Records excerpted from a collection
<<<<

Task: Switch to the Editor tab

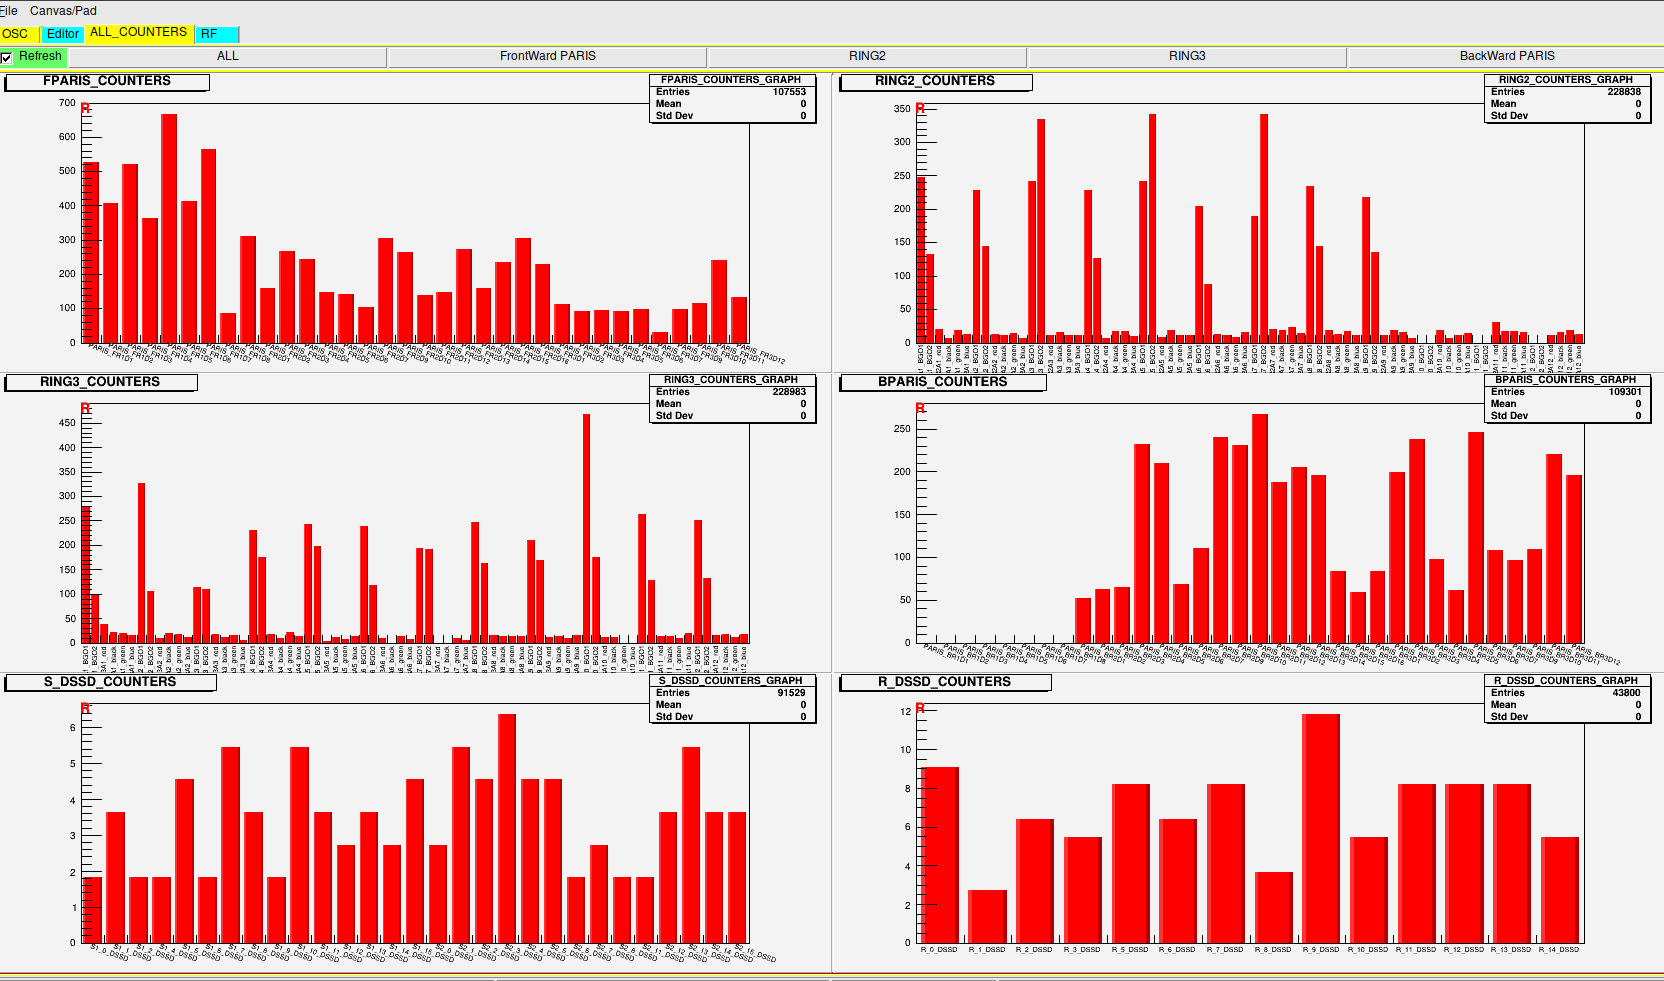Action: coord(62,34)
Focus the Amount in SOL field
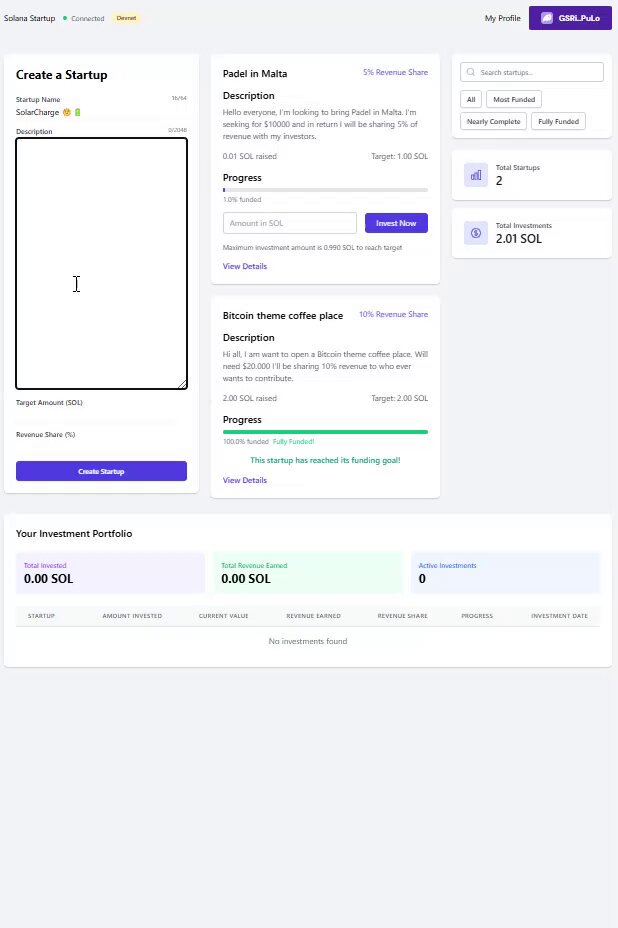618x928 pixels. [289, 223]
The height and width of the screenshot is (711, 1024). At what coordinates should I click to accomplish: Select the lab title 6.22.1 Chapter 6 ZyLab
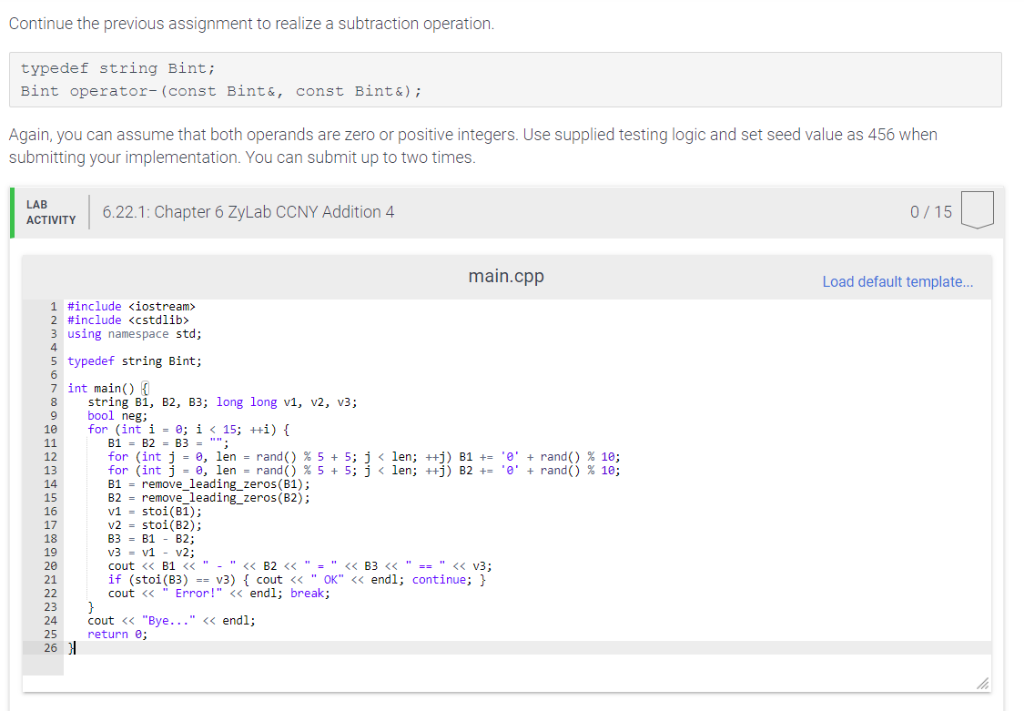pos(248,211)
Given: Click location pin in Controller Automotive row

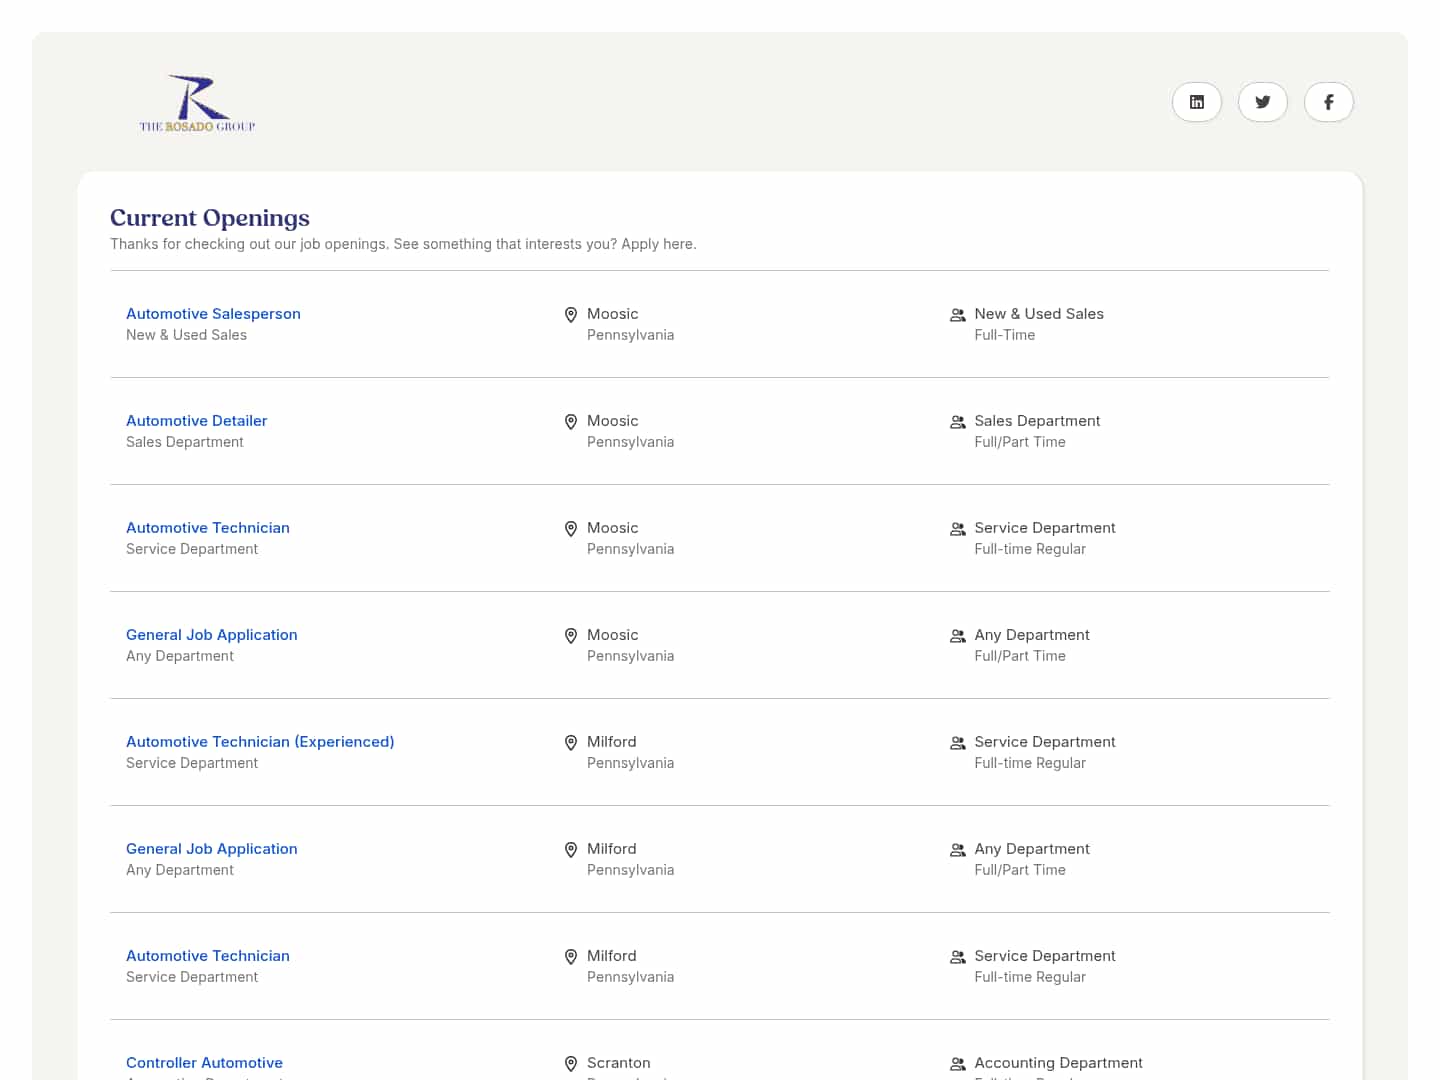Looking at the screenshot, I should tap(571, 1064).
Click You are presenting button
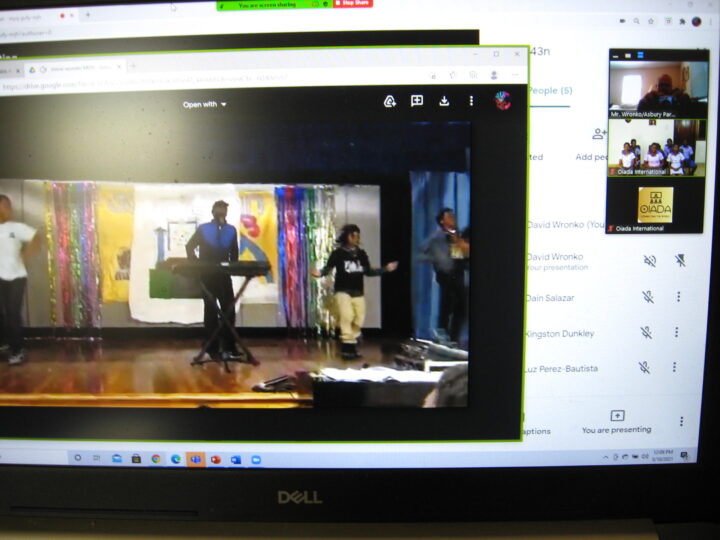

>>>>

Output all of the data word for word, excluding any pictures.

Task: Switch to the Editor tab

Action: coord(62,34)
Focus the Amount in SOL field
618x928 pixels. [289, 223]
The height and width of the screenshot is (711, 1024). At what coordinates should I click to accomplish: Select the lab title 6.22.1 Chapter 6 ZyLab
pos(248,211)
Given: Click location pin in Controller Automotive row

Looking at the screenshot, I should tap(571, 1064).
Click You are presenting button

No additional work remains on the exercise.